• _EXERCISE OBJECTIVE_: Repeat each record word for word.

• _THE INPUT_:
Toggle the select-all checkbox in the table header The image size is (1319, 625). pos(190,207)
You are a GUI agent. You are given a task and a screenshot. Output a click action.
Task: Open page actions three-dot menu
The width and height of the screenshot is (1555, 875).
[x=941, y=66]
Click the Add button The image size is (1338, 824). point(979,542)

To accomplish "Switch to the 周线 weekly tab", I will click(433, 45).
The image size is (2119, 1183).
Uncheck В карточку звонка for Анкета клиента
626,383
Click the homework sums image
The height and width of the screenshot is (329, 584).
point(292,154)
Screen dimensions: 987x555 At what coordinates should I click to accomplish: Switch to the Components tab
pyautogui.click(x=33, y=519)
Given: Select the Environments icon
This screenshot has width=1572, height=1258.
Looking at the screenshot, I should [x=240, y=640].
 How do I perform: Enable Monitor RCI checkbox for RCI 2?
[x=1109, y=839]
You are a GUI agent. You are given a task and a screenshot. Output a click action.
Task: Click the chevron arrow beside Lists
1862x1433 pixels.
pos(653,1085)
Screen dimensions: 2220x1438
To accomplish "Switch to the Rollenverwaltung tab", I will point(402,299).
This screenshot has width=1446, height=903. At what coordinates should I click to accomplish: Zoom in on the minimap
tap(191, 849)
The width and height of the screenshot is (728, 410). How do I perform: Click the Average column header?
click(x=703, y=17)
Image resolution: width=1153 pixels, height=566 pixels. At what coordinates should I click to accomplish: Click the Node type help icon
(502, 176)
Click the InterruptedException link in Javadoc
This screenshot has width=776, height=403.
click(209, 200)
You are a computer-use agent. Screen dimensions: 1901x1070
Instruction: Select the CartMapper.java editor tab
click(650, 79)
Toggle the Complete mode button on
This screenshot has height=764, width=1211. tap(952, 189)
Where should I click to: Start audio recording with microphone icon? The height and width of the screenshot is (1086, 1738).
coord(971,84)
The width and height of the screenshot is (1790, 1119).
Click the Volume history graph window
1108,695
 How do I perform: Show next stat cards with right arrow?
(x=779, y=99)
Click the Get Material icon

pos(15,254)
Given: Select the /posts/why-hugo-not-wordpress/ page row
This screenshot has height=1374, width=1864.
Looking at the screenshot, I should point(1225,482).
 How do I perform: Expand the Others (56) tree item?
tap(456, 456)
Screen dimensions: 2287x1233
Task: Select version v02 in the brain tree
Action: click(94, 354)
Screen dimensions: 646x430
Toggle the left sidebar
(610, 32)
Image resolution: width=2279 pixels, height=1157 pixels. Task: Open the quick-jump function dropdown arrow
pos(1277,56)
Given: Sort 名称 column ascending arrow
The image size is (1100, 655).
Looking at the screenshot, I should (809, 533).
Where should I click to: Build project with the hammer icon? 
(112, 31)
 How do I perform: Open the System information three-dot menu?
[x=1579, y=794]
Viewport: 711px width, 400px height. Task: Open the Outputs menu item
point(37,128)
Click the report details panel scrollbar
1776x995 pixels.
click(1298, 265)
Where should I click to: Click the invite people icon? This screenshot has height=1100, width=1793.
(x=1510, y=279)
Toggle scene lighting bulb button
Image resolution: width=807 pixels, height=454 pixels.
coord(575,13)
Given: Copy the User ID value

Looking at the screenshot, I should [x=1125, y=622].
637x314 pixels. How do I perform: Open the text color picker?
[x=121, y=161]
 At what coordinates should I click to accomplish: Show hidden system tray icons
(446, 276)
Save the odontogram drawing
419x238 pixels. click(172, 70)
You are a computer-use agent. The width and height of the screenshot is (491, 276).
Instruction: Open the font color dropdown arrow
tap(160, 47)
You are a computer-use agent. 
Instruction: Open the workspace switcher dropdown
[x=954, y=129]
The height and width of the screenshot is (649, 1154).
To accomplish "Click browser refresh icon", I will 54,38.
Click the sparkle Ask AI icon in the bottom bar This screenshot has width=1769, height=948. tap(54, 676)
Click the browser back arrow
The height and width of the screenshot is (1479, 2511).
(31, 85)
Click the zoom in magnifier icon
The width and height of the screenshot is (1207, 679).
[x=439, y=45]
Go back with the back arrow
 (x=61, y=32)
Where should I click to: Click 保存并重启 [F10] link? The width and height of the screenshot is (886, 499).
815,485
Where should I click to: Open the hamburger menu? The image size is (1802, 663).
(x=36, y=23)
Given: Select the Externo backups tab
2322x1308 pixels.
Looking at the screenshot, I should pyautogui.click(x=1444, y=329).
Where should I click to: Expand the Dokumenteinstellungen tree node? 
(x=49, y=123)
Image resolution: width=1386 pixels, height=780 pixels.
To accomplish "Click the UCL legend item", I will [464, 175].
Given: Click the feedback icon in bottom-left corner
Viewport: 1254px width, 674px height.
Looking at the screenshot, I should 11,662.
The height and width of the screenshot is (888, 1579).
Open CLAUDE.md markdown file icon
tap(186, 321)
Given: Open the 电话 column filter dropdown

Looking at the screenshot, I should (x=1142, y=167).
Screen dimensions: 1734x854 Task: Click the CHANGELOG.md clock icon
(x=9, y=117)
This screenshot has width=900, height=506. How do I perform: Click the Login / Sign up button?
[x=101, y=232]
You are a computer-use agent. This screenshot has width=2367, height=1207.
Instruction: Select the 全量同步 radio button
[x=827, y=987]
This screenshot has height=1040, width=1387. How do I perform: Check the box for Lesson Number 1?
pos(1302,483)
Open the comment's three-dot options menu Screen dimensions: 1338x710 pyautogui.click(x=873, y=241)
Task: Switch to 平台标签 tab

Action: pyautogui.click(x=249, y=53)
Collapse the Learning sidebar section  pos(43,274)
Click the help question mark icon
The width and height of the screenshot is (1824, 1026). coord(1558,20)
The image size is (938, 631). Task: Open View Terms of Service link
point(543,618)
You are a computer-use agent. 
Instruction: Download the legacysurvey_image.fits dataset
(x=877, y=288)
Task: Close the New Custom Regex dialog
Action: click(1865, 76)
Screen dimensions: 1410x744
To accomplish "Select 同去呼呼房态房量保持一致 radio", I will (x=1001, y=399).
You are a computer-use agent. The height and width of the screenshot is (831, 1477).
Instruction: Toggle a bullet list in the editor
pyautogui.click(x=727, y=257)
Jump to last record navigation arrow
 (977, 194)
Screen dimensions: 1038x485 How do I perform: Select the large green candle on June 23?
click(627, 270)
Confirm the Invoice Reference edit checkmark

• _SOLUTION FOR THIS PROBLEM_:
Toggle the select-all checkbox in the table header The image size is (1319, 625). pos(190,207)
You are a GUI agent. You are given a task and a screenshot. Output a click action.
Task: Open page actions three-dot menu
The width and height of the screenshot is (1555, 875).
[x=941, y=66]
Click the Add button The image size is (1338, 824). point(979,542)

To accomplish "Switch to the 周线 weekly tab", I will click(433, 45).
The image size is (2119, 1183).
Uncheck В карточку звонка for Анкета клиента
626,383
Click the homework sums image
The height and width of the screenshot is (329, 584).
point(292,154)
Screen dimensions: 987x555 At what coordinates should I click to accomplish: Switch to the Components tab
pyautogui.click(x=33, y=519)
Given: Select the Environments icon
This screenshot has width=1572, height=1258.
Looking at the screenshot, I should [x=240, y=640].
 How do I perform: Enable Monitor RCI checkbox for RCI 2?
[x=1109, y=839]
You are a GUI agent. You are given a task and a screenshot. Output a click action.
Task: Click the chevron arrow beside Lists
1862x1433 pixels.
pos(653,1085)
Screen dimensions: 2220x1438
To accomplish "Switch to the Rollenverwaltung tab", I will point(402,299).
This screenshot has width=1446, height=903. At what coordinates should I click to accomplish: Zoom in on the minimap
tap(191, 849)
The width and height of the screenshot is (728, 410). How do I perform: Click the Average column header?
click(x=703, y=17)
Image resolution: width=1153 pixels, height=566 pixels. At what coordinates should I click to accomplish: Click the Node type help icon
(502, 176)
Click the InterruptedException link in Javadoc
This screenshot has width=776, height=403.
click(209, 200)
You are a computer-use agent. Screen dimensions: 1901x1070
Instruction: Select the CartMapper.java editor tab
click(650, 79)
Toggle the Complete mode button on
This screenshot has height=764, width=1211. tap(952, 189)
Where should I click to: Start audio recording with microphone icon? The height and width of the screenshot is (1086, 1738).
coord(971,84)
The width and height of the screenshot is (1790, 1119).
Click the Volume history graph window
1108,695
 How do I perform: Show next stat cards with right arrow?
(x=779, y=99)
Click the Get Material icon

pos(15,254)
Given: Select the /posts/why-hugo-not-wordpress/ page row
This screenshot has height=1374, width=1864.
Looking at the screenshot, I should point(1225,482).
 How do I perform: Expand the Others (56) tree item?
tap(456, 456)
Screen dimensions: 2287x1233
Task: Select version v02 in the brain tree
Action: click(94, 354)
Screen dimensions: 646x430
Toggle the left sidebar
(610, 32)
Image resolution: width=2279 pixels, height=1157 pixels. Task: Open the quick-jump function dropdown arrow
pos(1277,56)
Given: Sort 名称 column ascending arrow
The image size is (1100, 655).
Looking at the screenshot, I should (809, 533).
Where should I click to: Build project with the hammer icon? 
(112, 31)
 How do I perform: Open the System information three-dot menu?
[x=1579, y=794]
Viewport: 711px width, 400px height. Task: Open the Outputs menu item
point(37,128)
Click the report details panel scrollbar
1776x995 pixels.
click(1298, 265)
Where should I click to: Click the invite people icon? This screenshot has height=1100, width=1793.
(x=1510, y=279)
Toggle scene lighting bulb button
Image resolution: width=807 pixels, height=454 pixels.
coord(575,13)
Given: Copy the User ID value

Looking at the screenshot, I should [x=1125, y=622].
637x314 pixels. How do I perform: Open the text color picker?
[x=121, y=161]
 At what coordinates should I click to accomplish: Show hidden system tray icons
(446, 276)
Save the odontogram drawing
419x238 pixels. click(172, 70)
You are a computer-use agent. The width and height of the screenshot is (491, 276).
Instruction: Open the font color dropdown arrow
tap(160, 47)
You are a computer-use agent. 
Instruction: Open the workspace switcher dropdown
[x=954, y=129]
The height and width of the screenshot is (649, 1154).
To accomplish "Click browser refresh icon", I will 54,38.
Click the sparkle Ask AI icon in the bottom bar This screenshot has width=1769, height=948. tap(54, 676)
Click the browser back arrow
The height and width of the screenshot is (1479, 2511).
(31, 85)
Click the zoom in magnifier icon
The width and height of the screenshot is (1207, 679).
[x=439, y=45]
Go back with the back arrow
 (x=61, y=32)
Where should I click to: Click 保存并重启 [F10] link? The width and height of the screenshot is (886, 499).
815,485
Where should I click to: Open the hamburger menu? The image size is (1802, 663).
(x=36, y=23)
Given: Select the Externo backups tab
2322x1308 pixels.
Looking at the screenshot, I should pyautogui.click(x=1444, y=329).
Where should I click to: Expand the Dokumenteinstellungen tree node? 
(x=49, y=123)
Image resolution: width=1386 pixels, height=780 pixels.
To accomplish "Click the UCL legend item", I will [464, 175].
Given: Click the feedback icon in bottom-left corner
Viewport: 1254px width, 674px height.
Looking at the screenshot, I should 11,662.
The height and width of the screenshot is (888, 1579).
Open CLAUDE.md markdown file icon
tap(186, 321)
Given: Open the 电话 column filter dropdown

Looking at the screenshot, I should (x=1142, y=167).
Screen dimensions: 1734x854 Task: Click the CHANGELOG.md clock icon
(x=9, y=117)
This screenshot has width=900, height=506. How do I perform: Click the Login / Sign up button?
[x=101, y=232]
You are a computer-use agent. This screenshot has width=2367, height=1207.
Instruction: Select the 全量同步 radio button
[x=827, y=987]
This screenshot has height=1040, width=1387. How do I perform: Check the box for Lesson Number 1?
pos(1302,483)
Open the comment's three-dot options menu Screen dimensions: 1338x710 pyautogui.click(x=873, y=241)
Task: Switch to 平台标签 tab

Action: pyautogui.click(x=249, y=53)
Collapse the Learning sidebar section  pos(43,274)
Click the help question mark icon
The width and height of the screenshot is (1824, 1026). coord(1558,20)
The image size is (938, 631). Task: Open View Terms of Service link
point(543,618)
You are a computer-use agent. 
Instruction: Download the legacysurvey_image.fits dataset
(x=877, y=288)
Task: Close the New Custom Regex dialog
Action: click(1865, 76)
Screen dimensions: 1410x744
To accomplish "Select 同去呼呼房态房量保持一致 radio", I will (x=1001, y=399).
You are a computer-use agent. The height and width of the screenshot is (831, 1477).
Instruction: Toggle a bullet list in the editor
pyautogui.click(x=727, y=257)
Jump to last record navigation arrow
 (977, 194)
Screen dimensions: 1038x485 How do I perform: Select the large green candle on June 23?
click(627, 270)
Confirm the Invoice Reference edit checkmark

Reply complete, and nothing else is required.